Extrait
_ _ _ _ _

Ce procès présente 5 caractéristiques majeures qui le rendent particulièrement imprévisible.
1) Dans l'opinion, l'image de marque de la Justice est désormais altérée a fortiori lorsqu'elle intervient pour juger des "puissants". Il est donc probable que l'ancien Premier Ministre ne parviendra pas à voir son innocence reconnue comme il peut l'espérer. Mais tout autant, il est aussi probable que le Président ne parviendra pas à obtenir une reconnaissance de culpabilité aussi forte que ce qui peut le motiver dans des circonstances aussi extraordinaires.
2) Mais, il ne faut pas confondre la marque et le packaging. Le packaging (la procédure) sera complexe, contradictoire donc avec une faible lisibilité à terme. En revanche, la marque (Dominique de Villepin) va pouvoir s'installer avec une valeur ajoutée forte : être reconnu comme le rival le plus redouté du pouvoir. L'évolution des jeux de pouvoirs a conduit l'opinion à installer de nouveaux rôles : la victime supposée d'hier est le tout puissant d'aujourd'hui alors que le puissant d'hier est la victime d'aujourd'hui. Le potentiel de compassion est donc inversé.
3) Par ce procès, en institutionnalisant son rival, Nicolas Sarkozy clarifie l'embouteillage des offres. Il consolide la " marque " de son rival puisque le propre d'une marque c'est d'être capable de faire vivre une différence. Là, il installe Dominique de Villepin comme la référence de l'anti-sarkozy. Ceux qui demain voudront se démarquer du Chef de l'Etat, le sanctionner, sauront que le choix le plus efficace pour manifester leur opposition c'est de soutenir Dominique de Villepin. Comme hier, les électeurs déçus de Jacques Chirac se sont rangés derrière Nicolas Sarkozy pour offrir un chemin au changement alors souhaité.

_ _ _ _ _

Données
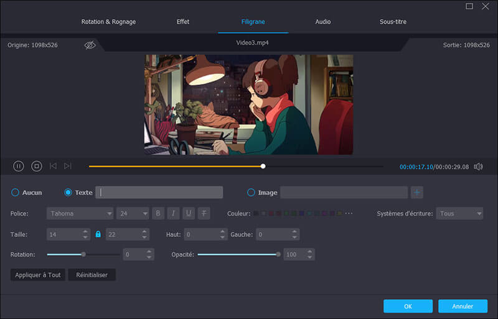
Task: Unlock the size aspect ratio lock
Action: point(98,234)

_ _ _ _ _

Exercices
a) Répondez aux questions suivantes d'après l'extrait.
(i) Combien de caractéristiques majeures ce procès présente-t-il ?
(ii) À quoi correspond le packaging ?
(iii) Derrière qui se sont rangés les électeurs déçus de Jacques Chirac ?
b) Recopiez, s'il vous plaît, le passage de l'extrait qui va de « Ce procès présente » à « circonstances aussi extraordinaires. ».
c) Relevez tous les noms de personnes qui figurent dans l'extrait.
Appuyez-vous uniquement sur l'extrait.

Corrigé
a)
(i) 5
(ii) La procédure
(iii) Nicolas Sarkozy

b)
Ce procès présente 5 caractéristiques majeures qui le rendent particulièrement imprévisible.
1) Dans l'opinion, l'image de marque de la Justice est désormais altérée a fortiori lorsqu'elle intervient pour juger des "puissants". Il est donc probable que l'ancien Premier Ministre ne parviendra pas à voir son innocence reconnue comme il peut l'espérer. Mais tout autant, il est aussi probable que le Président ne parviendra pas à obtenir une reconnaissance de culpabilité aussi forte que ce qui peut le motiver dans des circonstances aussi extraordinaires.

c)
Dominique de Villepin
Nicolas Sarkozy
Jacques Chirac